The first of our workshop was a beautiful journey of self-exploration, sensory play, and rhythmic movement. We experimented with themes and ideas and put ourselves in the shoes of the children. It was an experiential session, and it would never have been authentic enough without that element. The real learning, however, started on the second day. Discussing theoretical frameworks about pedagogy or pretend play with adults could never compensate for first-hand experiences with children.

Luckily! This training involved children. I found myself in a group of 4 adults who facilitated for 3 children. Their distinct personalities made the whole process more dynamic. Vaishnavi (6-girl), Shweta (6-girl) and Shalu(8-boy) responded to the same stimulus in very different ways. I spent about 4 hours with these children in the span of two days and managed to observe various skills and patterns in the limited time period.

My first lens for exploration was- ‘Connection with metaphors’. Sue had introduced us to a rain metaphor that was used as a narrative for all our activities. Vaishnavi and Shalu didn’t show much resistance to this idea. Vaishnavi, whose play resembled that of a younger child was more fascinated with sounds, repetition and displaying her capabilities. Shalu, with his hearing and depth perception difficulties, was quite active and enthusiastic about what we brought to the table. Shweta didn’t connect to the metaphor at all and got distracted every few minutes.
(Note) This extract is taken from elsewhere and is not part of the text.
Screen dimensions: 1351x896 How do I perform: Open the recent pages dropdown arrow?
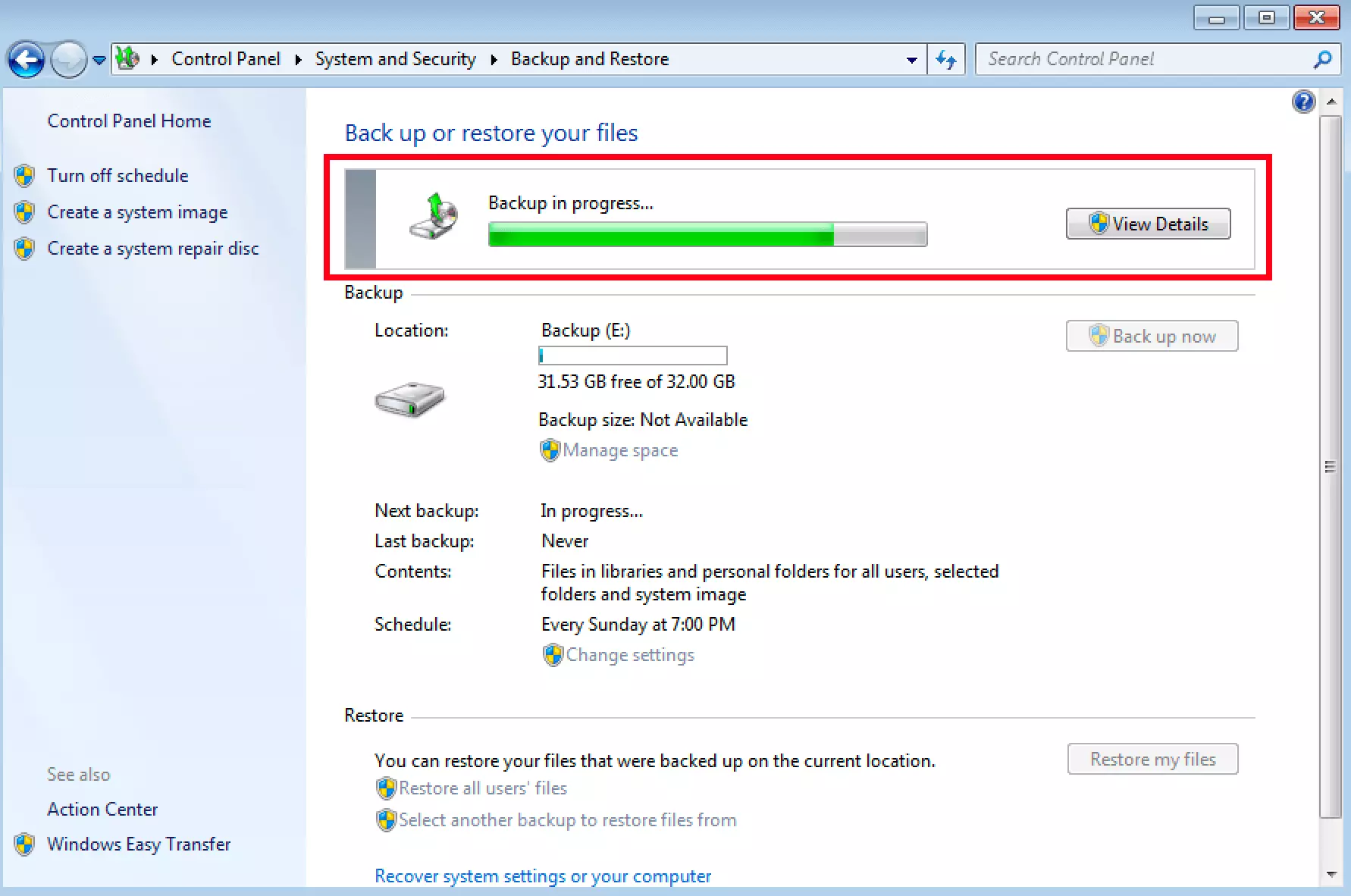(x=99, y=60)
Messy Play was another revealing exercise for all of us. It led to joy, energy, imagination and social play for the children and the adults. Vaishnavi was initially quite enthusiastic about the activity. She spent a long time playing with the shaving foam and liked the possibility of connecting with others through the medium. After a while, she got quite flustered and annoyed with the substance on herself, and wanted to clean it off as soon as possible. Shweta also explored the texture of the medium, tried to extend her imagination and wanted more and more for herself. Shalu on the other hand, engaged in individual sensory play, without paying much regard to what others were doing.
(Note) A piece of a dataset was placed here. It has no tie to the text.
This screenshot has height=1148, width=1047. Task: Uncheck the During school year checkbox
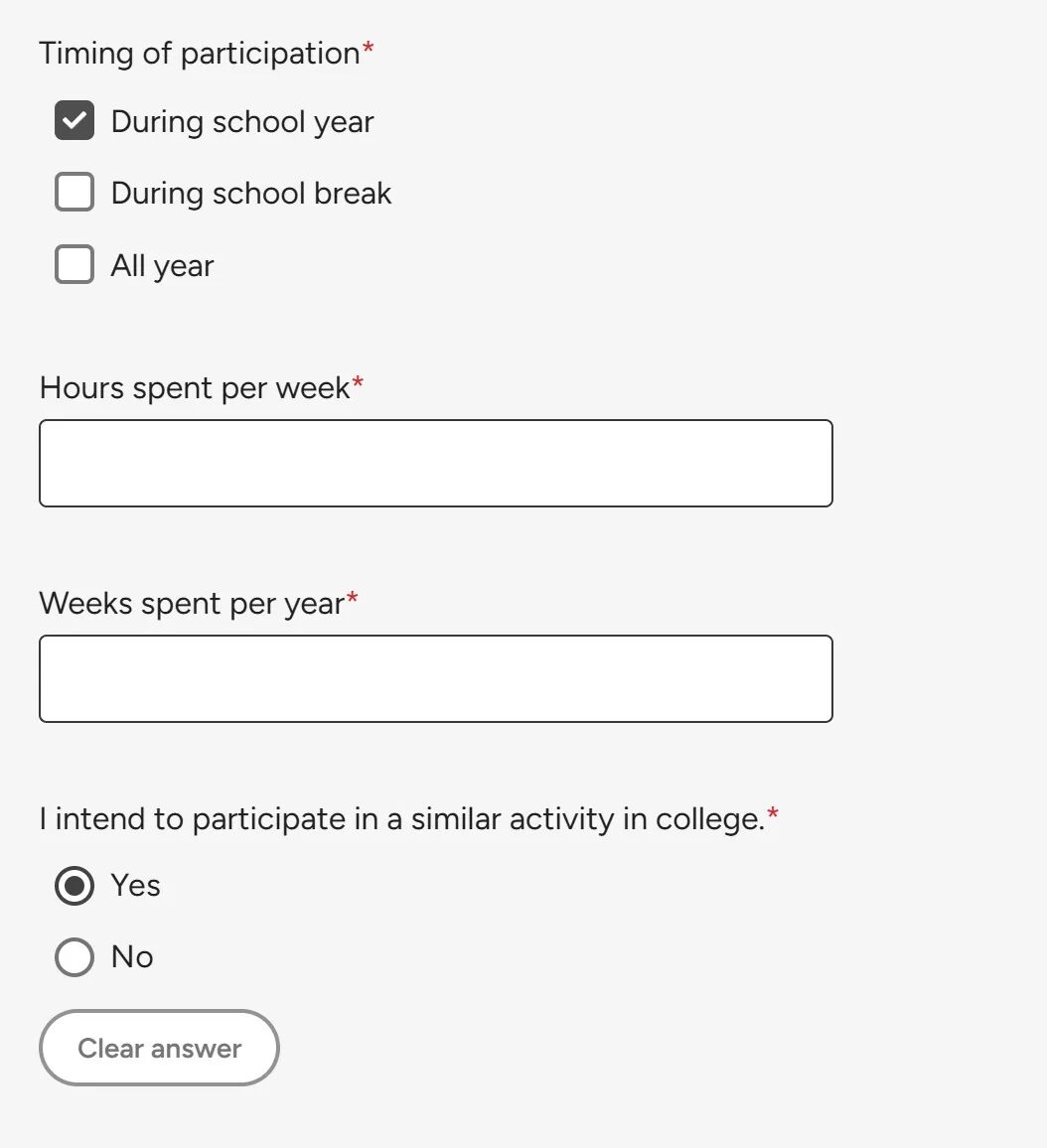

I was quite fascinated by the children’s tendency to adapt to the new flock of adults around them. Initially, they all operated with apprehension and curiosity which soon transformed into openness. The first indicator was visible when the children decided to include us in the drawings they were making. All three of them were particularly friendly, yet they showed different characteristics. Shalu was accepting of the facilitators, yet he didn’t seek much attention. On the second day, however, he chose to go and hug one specific older person he felt comfortable with. Shweta liked the attention and holding our hands, yet she managed to separate herself from us when she felt like it. Vaishnavi sought a lot of physical touch and affection, and constantly indulged in hugging and kissing. This led to a lot of questions in my mind about the care at their centre. However, I was aware that I couldn’t jump to any premature conclusions about attachment behavior.

Stories became a good tool to gauge listening skills and memories. Sue had narrated a story on the first day the children arrived, and we asked them to recall details on the second day. My co-facilitators and I had noticed that Shweta was particularly restless and distracted during the storytelling. My assumptions around her lack of attention were challenged, when she managed to recall important details from the story. Shalu was also quite attentive and his body language coincided with that. Vaishnavi, didn’t show signs of having remembered much from the story. She seemed to be struggling with sitting still and paying attention. What I love the most about working with children is that they are unpredictable and more than capable of shattering perceptions.

I was curious about the extent to which children exhibit initiative taking and leadership in group activities. On the first day, I noticed that both Vaishnavi and Shalu enjoyed leading the singing and dancing exercises, while Shweta found the theme difficult to connect to. On the second day her attitude was very different and robust. She seemed way more confident and enjoyed the process of initiating aspects of the work, especially while narrating the story.

Lastly, there were a lot of unique patterns that I tried to pay attention to. Vaishnavi, was particularly restless, resisted following instructions after a certain point and went into sudden outbursts of expression- especially anger. Her patience levels were very low and told more than one facilitator that they were making her dirty during messy play. She also wanted a lot of things while doing a craft activity and showed very little inclination to share. Sue had made some very acute observation about how she was involved in games such as ‘peek-a-boo’ which were developmentally inappropriate for her age.

Shweta had a fantastic memory that remained throughout the 4 hours. Her understanding of subtlety was quite impressive. I noticed this in two instances. One of them was the story recall, where she was clearly more confident than the other two. I made simple eye-contact with her when she spoke out of turn, and she always caught it as an indicator to slow down. Her drawing also showed some very interesting details and nuances. She coloured the bird in her drawing, in two different colours to signify that some movement had taken place. She also seemed to enjoy the process of mocking others, especially adults.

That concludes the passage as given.